**Texto fornecido:**
::::::
A própria ideia de uns meros 1% da famílias possuírem a metade da riqueza é quase incrível. Além disso, é um número mais elevado do que para o mundo como um todo. Segundo um cálculo do mesmo relatório publicado em "The Hindu" em 08/Dezembro/2014, a fatia dos 1% do topo para o mundo como um todo em 2014 era de 48,2%, comparados com 49% para a Índia. E, além disso, a fatia dos 1% do topo na Índia tem estado a ascender muito mais rápido para o mundo como um todo. Em 2000, enquanto era de 36,8% na Índia, no mundo como um todo era de 48,7%; mas em 2014, a fatia havia aumentado para 49% para a Índia, a comparar com 48,2% para o mundo. Por outras palavras, para o mundo, a fatia permaneceu inalterada, ou até declinou marginalmente; mas para a Índia ela aumentou em cerca de 1 ponto percentual por ano.
Como já foi mencionado, a fatia dos 1% de topo nos EUA é cerca de 34% e os EUA têm um do mais altos níveis de desigualdade de riqueza do mundo capitalista, avançando, qualificando-se à categoria de "desigualdade muito alta". Mas em comparação com os 34% dos EUA, os 1% de topo na Índia possuem até 49% da riqueza familiar total! Isso é uma desigualdade furiosa e um aumento na desigualdade que é fenomenal por quaisquer padrões.
Contudo, mesmo os números apresentados pelo "Credit Suisse" num certo sentido não apreendem a extensão real da desigualdade. Eles referem-se à propriedade da riqueza e não ao comando sobre a riqueza. Se uma pessoa da classe média possui, digamos, 10 rupias de ações numa companhia que tem um patrimônio total de 100 rupias e em que um Ambani [2] possui a maioria das ações, digamos 51 rupias, então a riqueza de Ambani será de 51 rupias e o da pessoa da classe média de 10 rupias, de acordo com a definição dada no relatório, com base na qual é medida a desigualdade. Mas de fato o controle sobre o capital é de 100 rupias para Ambani e nenhum para a pessoa da classe média. Segue-se que para qualquer dado grau de desigualdade na propriedade de riqueza, a desigualdade no controle sobre a riqueza é muito maior. Portanto, se os 1% do topo possuem quase a metade da riqueza total, então a percentagem de riqueza total que eles controlam deve ser muito maior.
CONCENTRAÇÃO DE PODER
Há duas tendências necessariamente associadas a tal concentração de riqueza. Primeiro, tal concentração de poder econômico inevitavelmente leva a uma concentração de poder político. A elite corporativa-capitalista super-rica utiliza toda espécie de expedientes para assegurar isso, desde comprar legisladores e pessoal do Estado até controlar e utilizar os "media" impressos e eletrônicos, desde financiar eleições de candidatos que favoreçam sua agenda até financiar e apoiar grupos políticos comunais-fascistas.
::::::
**Amostra de dados:**
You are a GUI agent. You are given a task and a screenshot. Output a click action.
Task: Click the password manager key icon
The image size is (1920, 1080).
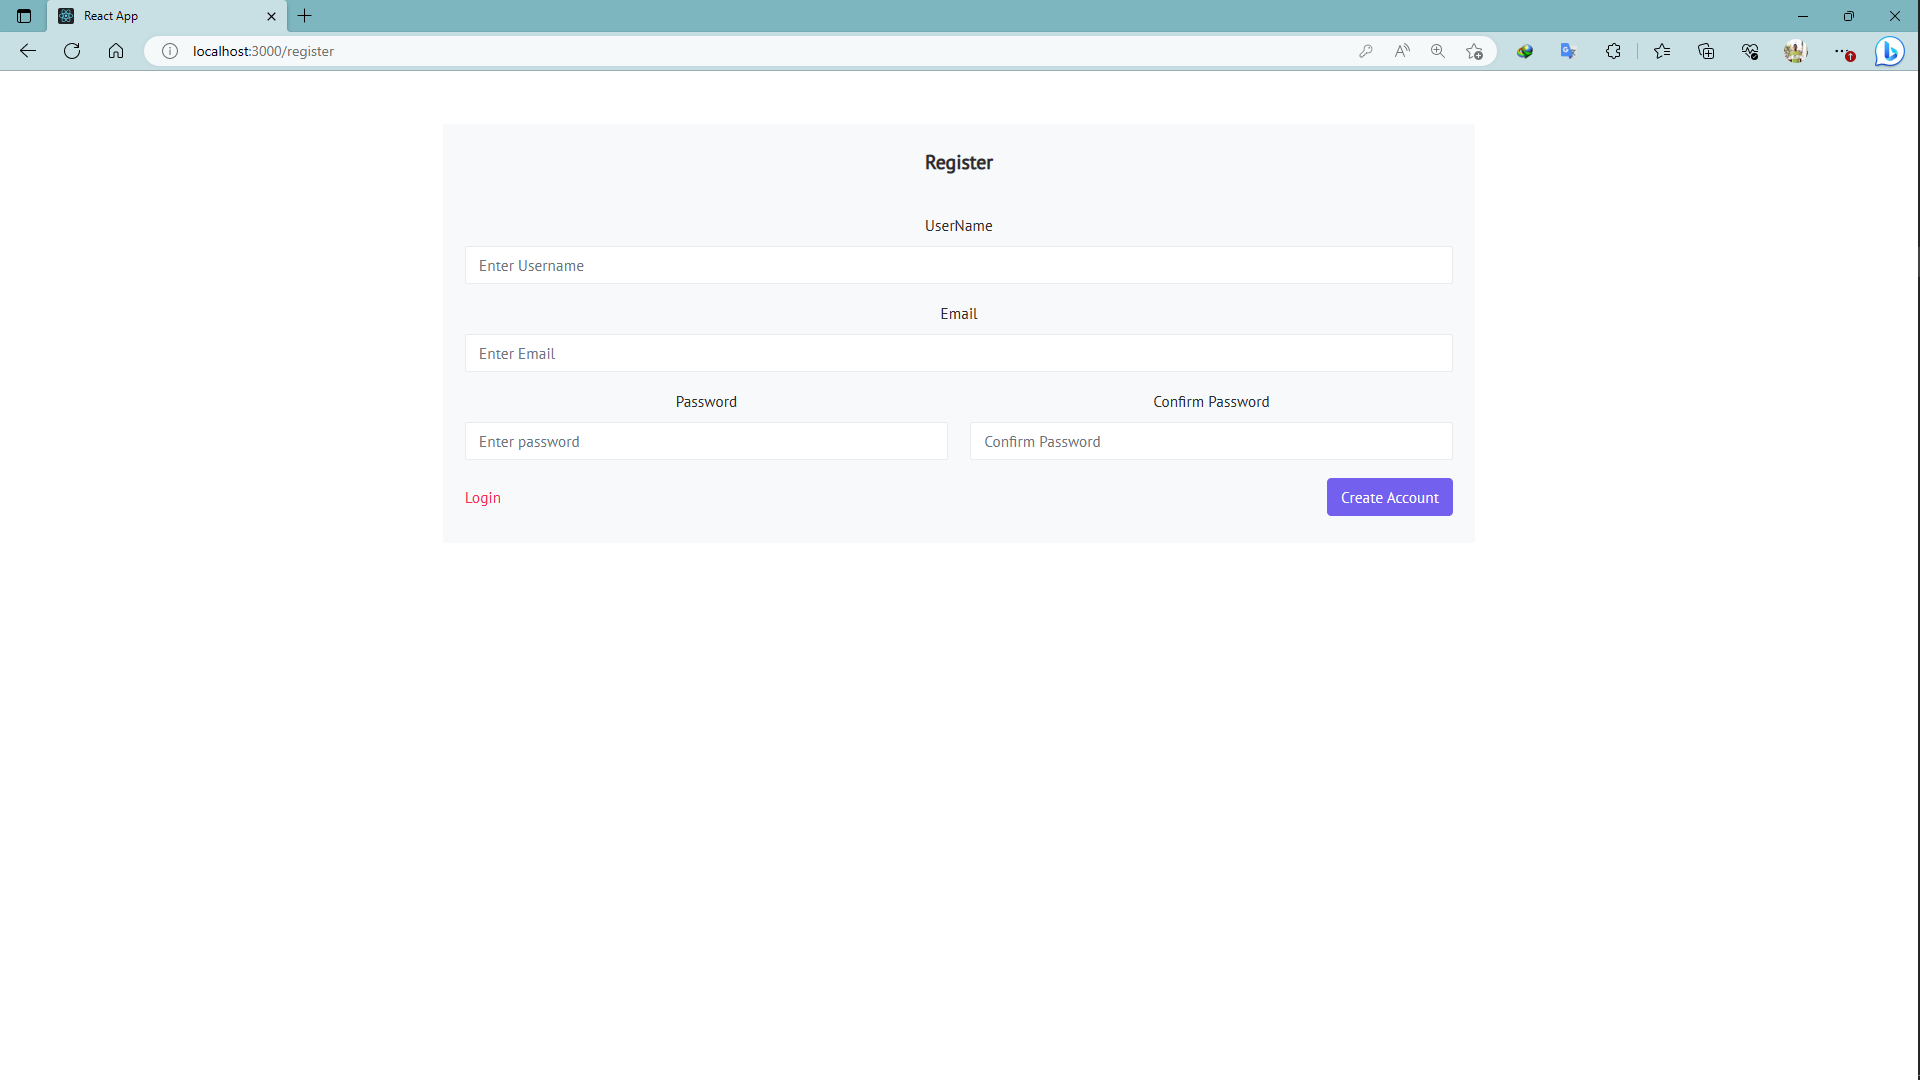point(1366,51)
::::::
**Tarefas:**
1. No trecho sobre a desigualdade de riqueza na Índia, reescreva de forma mais breve o parágrafo que começa com "Contudo, mesmo os números", mantendo os fatos principais.
2. Dê seguimento ao trecho sobre a desigualdade de riqueza na Índia a partir da última frase apresentada.

**Respostas abaixo:**
1. Os números do "Credit Suisse" não mostram a extensão real da desigualdade, pois medem a propriedade da riqueza e não o controle sobre ela. Considere uma pessoa da classe média com 10 rupias em ações de uma companhia de 100 rupias, na qual um Ambani detém 51. Pelo critério do relatório, a riqueza de Ambani é de 51 rupias e a da outra pessoa, de 10. Na prática, porém, Ambani controla as 100 rupias e a pessoa da classe média não controla nada. Assim, a desigualdade no controle da riqueza é muito maior do que na sua propriedade. Se os 1% do topo possuem quase metade da riqueza total, a parcela que controlam deve ser bem superior.

2.
Segundo, essa concentração do poder econômico com o político é invariavelmente utilizada para produzir ainda maior concentração de tal poder. Isso tem sido claramente visível na Índia. A elite corporativa super-rica utilizou todas as artimanhas do seu arsenal para projetar Narendra Modi como a pessoa certa para liderar a nação e financiou amplamente a sua vitória eleitoral. E em contrapartida o governo Modi está introduzindo "reformas" no mercado de trabalho, a deitar abaixo esquemas [direitos] do setor social e até o MGNREGS [3] , bem como desviando fundos para "promover a confiança dos investidores" e anunciou esquemas ambiciosos de "desinvestimento". Tudo isso faz parte da agenda dos super-ricos.
A preservação da democracia no país e a defesa da herança da luta anticolonial exige que tal concentração de poder nas mãos dos super ricos seja rompida. Para isso, é absolutamente necessário que a trajetória "neoliberal" que produz tal concentração de poder e que, em última análise e inevitavelmente, leva à ascendência do comunal-fascismo como o instrumento através do qual tal poder é exercido, seja completamente revertida."
[1] PPC = Paridade de poder de compra
[2] Ambani : magnata indiano
[3] MGNREGS: Mahatma Gandhi National Rural Employment Guarantee Scheme
FONTE: escrito por Prabhat Patnaik, economista indiano, no "Peoples Democracy". O original encontra-se em peoplesdemocracy.in/2014/1214_pd/phenomenal-increase-wealth-inequality. Este artigo encontra-se em http://resistir.info/ (de Portugal). Transcrito no "Jornal GGN" (http://jornalggn.com.br/noticia/o-aumento-fenomenal-na-desigualdade-de-riqueza-por-prabhat-patnaik).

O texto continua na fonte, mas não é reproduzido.